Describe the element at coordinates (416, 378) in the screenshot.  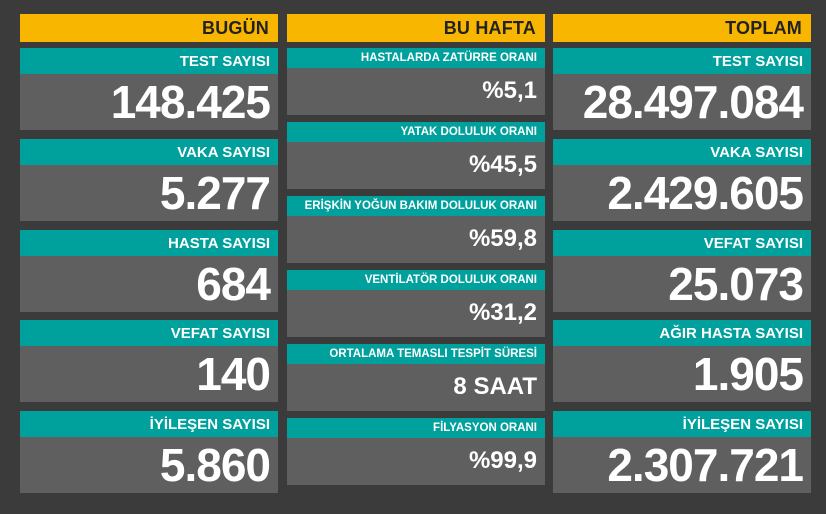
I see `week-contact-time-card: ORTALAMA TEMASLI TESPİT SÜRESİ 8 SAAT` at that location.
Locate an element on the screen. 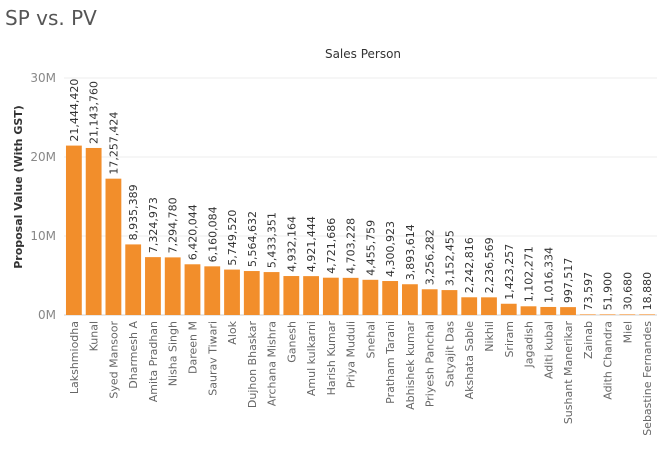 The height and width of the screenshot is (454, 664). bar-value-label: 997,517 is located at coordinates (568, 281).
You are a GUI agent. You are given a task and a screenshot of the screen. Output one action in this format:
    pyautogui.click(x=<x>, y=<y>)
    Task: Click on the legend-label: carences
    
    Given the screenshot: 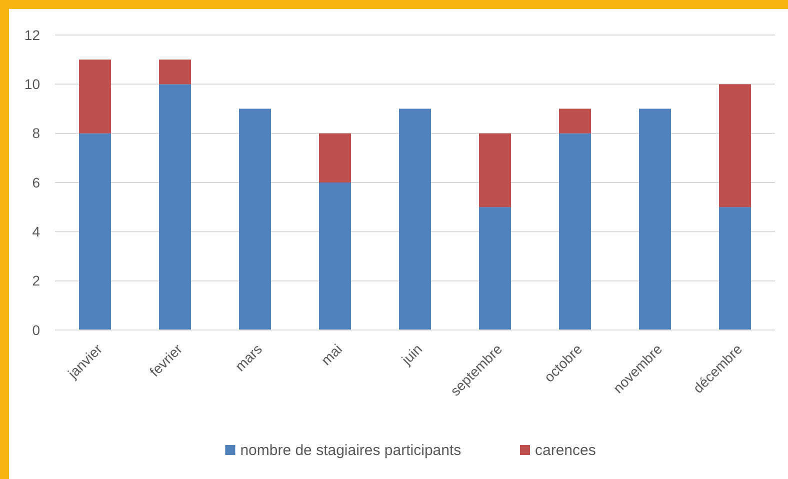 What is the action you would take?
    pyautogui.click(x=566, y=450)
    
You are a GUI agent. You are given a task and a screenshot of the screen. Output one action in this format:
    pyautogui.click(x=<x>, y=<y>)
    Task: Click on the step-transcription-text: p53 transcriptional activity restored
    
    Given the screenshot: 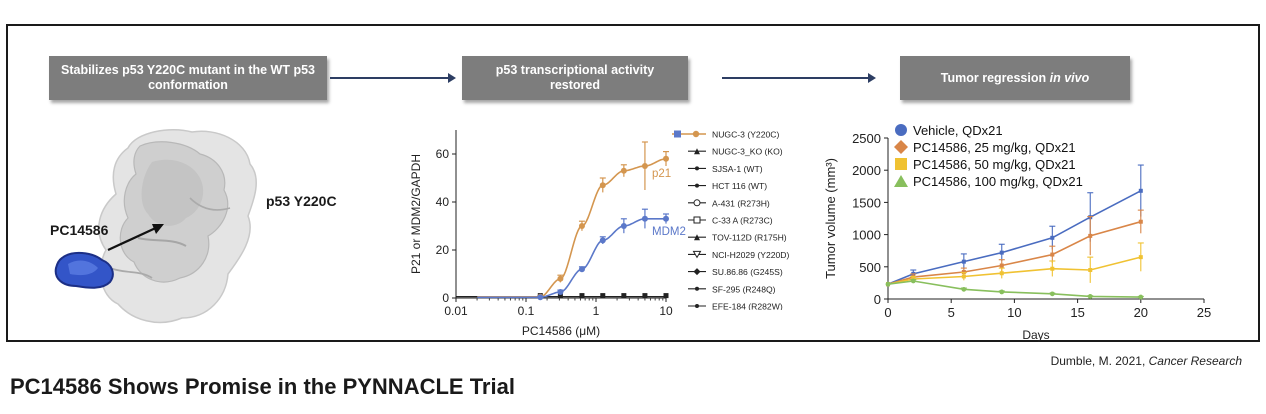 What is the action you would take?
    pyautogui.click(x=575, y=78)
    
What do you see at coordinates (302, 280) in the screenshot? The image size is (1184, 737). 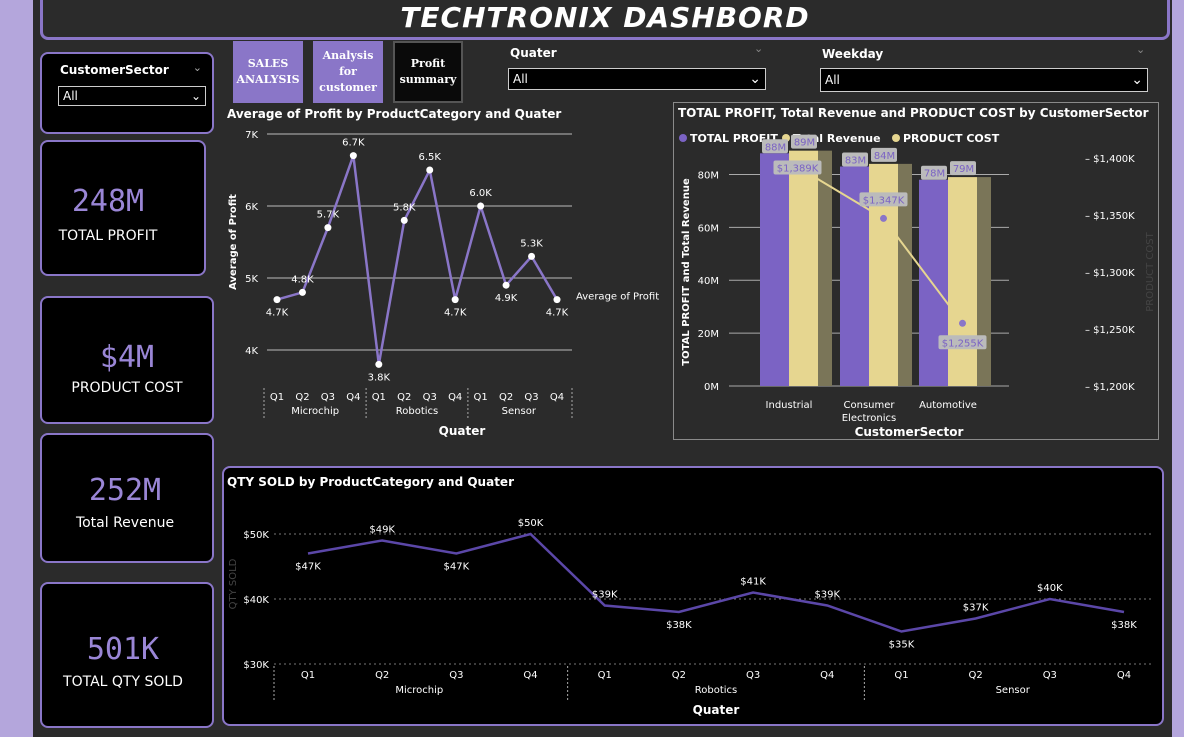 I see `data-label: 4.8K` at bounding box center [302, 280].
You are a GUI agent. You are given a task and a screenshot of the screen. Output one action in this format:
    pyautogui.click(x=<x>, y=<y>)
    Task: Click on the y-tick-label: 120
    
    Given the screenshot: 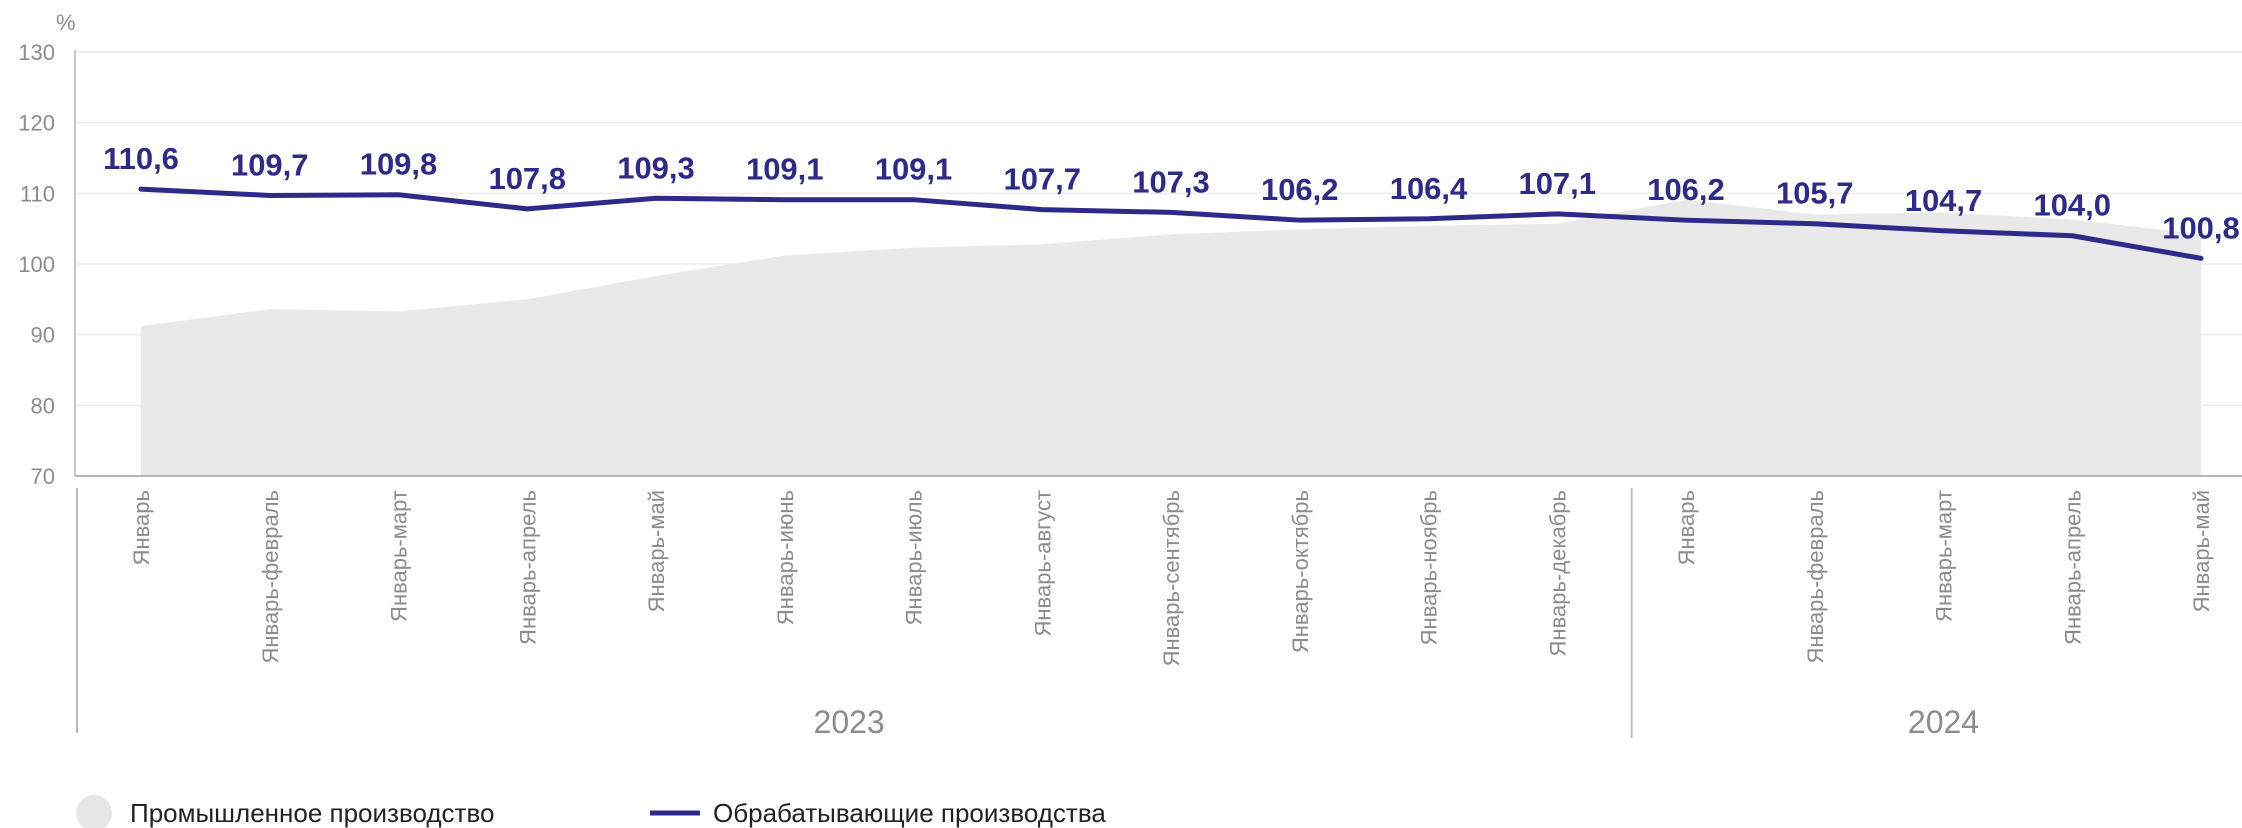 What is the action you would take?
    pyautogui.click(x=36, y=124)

■ ■ ■ ■ ■ ■ ■

- [What the task asks]:
Rewrite the records as a numbered list, starting from the first line and going on through the line with "at that location.". Skip any blank lines and leave the pictures out.

- [Written solution]:
1. Describe the element at coordinates (416, 378) in the screenshot.  
2. I see `week-contact-time-card: ORTALAMA TEMASLI TESPİT SÜRESİ 8 SAAT` at that location.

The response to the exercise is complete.